Теперь к твоему вопросу: мог ли я предвидеть, во что это все выльется? Не с самого начала. Как ты сам отметил, настроение в начале было самое оптимистичное, все огни казались зелеными. Ты затронул важные вопросы. Психологически психоделики обещали упростить доступ к подавленному бессознательному материалу, экономя годы психоанализа. В плане коррекции поведения они обещали понизить уровень рецидивизма среди условно освобожденных заключенных. И в сфере моего интереса они, казалось, обещали отбросить назад материалистический взгляд на мир, который принуждает людей видеть только явное, открыть им, что Ницше ошибался, когда заявил, что Бог умер.
Р. Ф.: Было ли вам понятно, что>перед вами религиозные святыни, когда они впервые появились в Гарварде в 1960 году?
X. С: Да, хотя следует учесть, что концепция «set and setting» быстро вмешалась в общую картину – «set» говорил о личной психологической подготовке субъекта, а «setting» – о внешней обстановке, в которой происходил прием этих веществ. Она заставляет меня усомниться в правомерности того, что ты категорически определяешь их как «религиозные святыни», что ставит их в прямые, «один на один», взаимоотношения с религией.
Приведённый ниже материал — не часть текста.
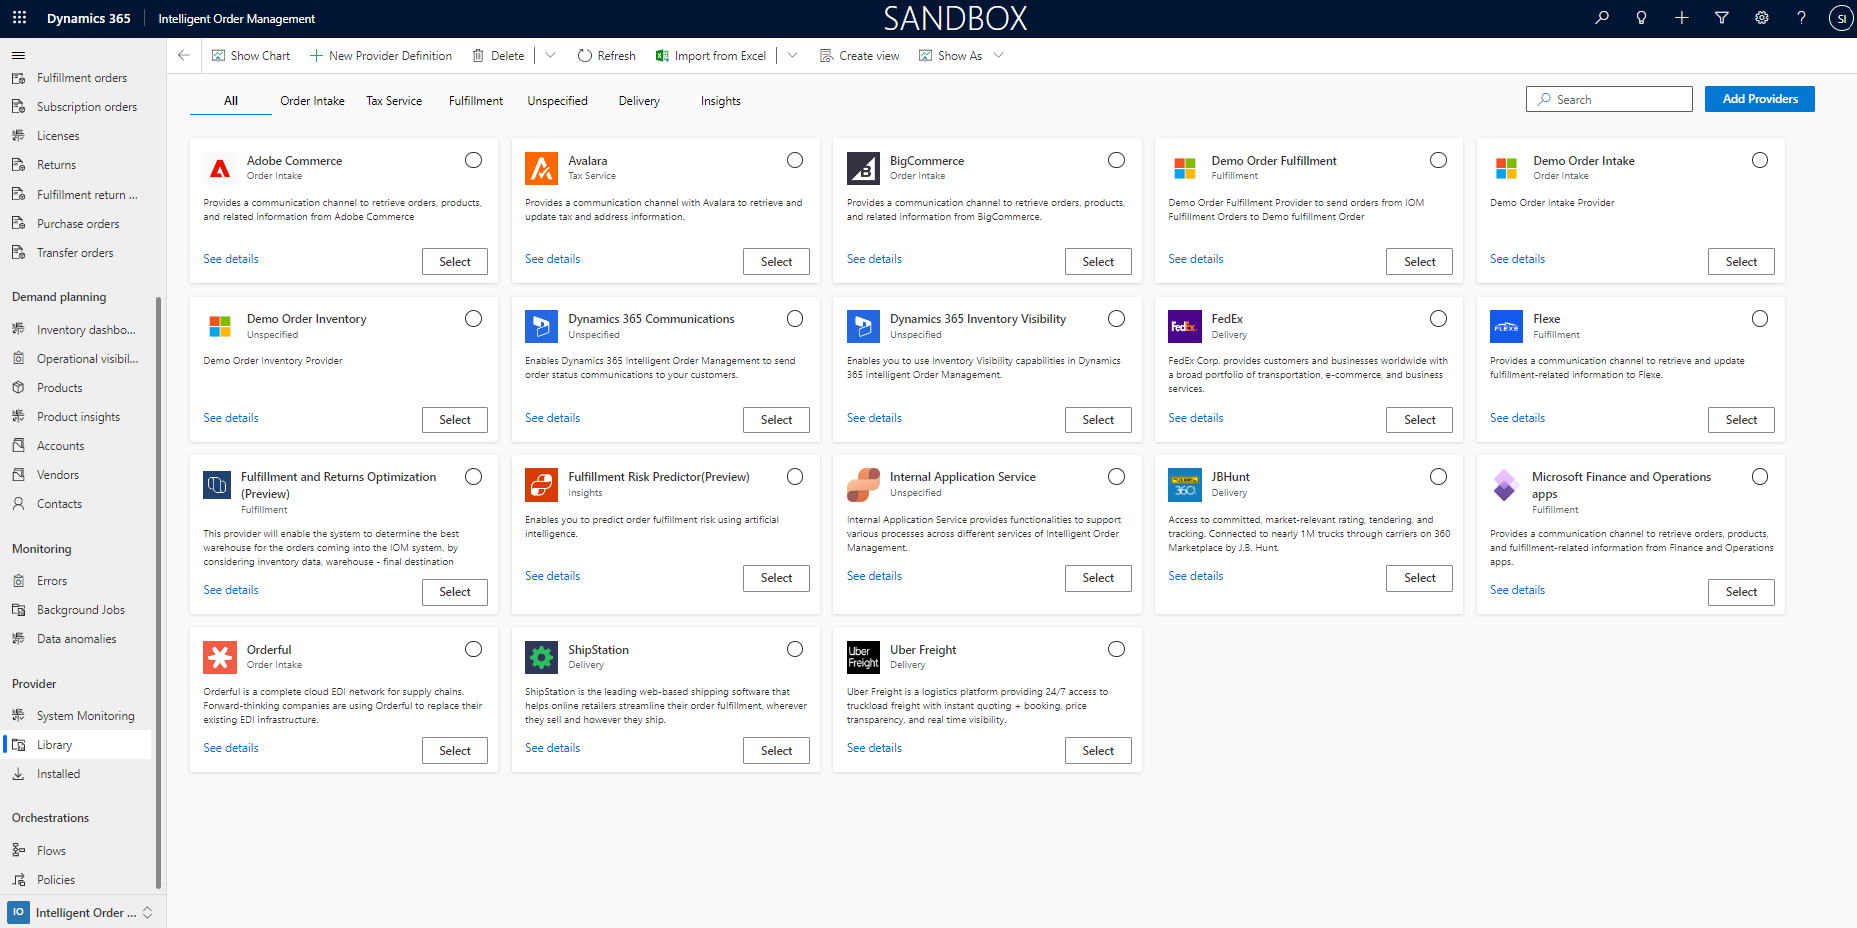
Task: Expand the Show As options dropdown
Action: (x=999, y=55)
Стали открываться разные возможности наркотика. Лири получил назначение в Центр исследований личности, и его главный интерес заключался в возможности использования психоделиков для изменения поведения, в особенности изменения асоциальных привычек. Один из первых экспериментов, который он провел, заключался в приеме псилоци-бина вместе с заключенными в тюрьме строгого режима в Конкорде с целью выяснить, понизится ли уровень криминальных рецидивов после их условно-досрочного освобождения. Эксперименты проходили очень драматично. (Позже я заподозрил, что он мог подтасовать их результаты.) Мне в то время было интересно измененное видение реальности, которое (в названии одной из его книг) Карлос Кастанеда назвал «Отделенная Реальность», то, что психоделики производят раз от раза (хотя и вариабельно). То же самое было главным интересом и Олдоса Хаксли. Он приехал в MIT на семестр в качестве приглашенного профессора гуманитарных наук на той же неделе, когда и Тим заступил на свою должность в Гарварде, и учитывая то, что он написал «Двери восприятия», его присутствие было символично для Гарвардского эксперимента.
Р. Ф.: Продолжаешь ли ты считать, что психоделики являются способом увидеть духовный план реальности^
Х. С: Да.
Р. Ф.: Будет ли достижение этого плана иметь социальные или политические последствия?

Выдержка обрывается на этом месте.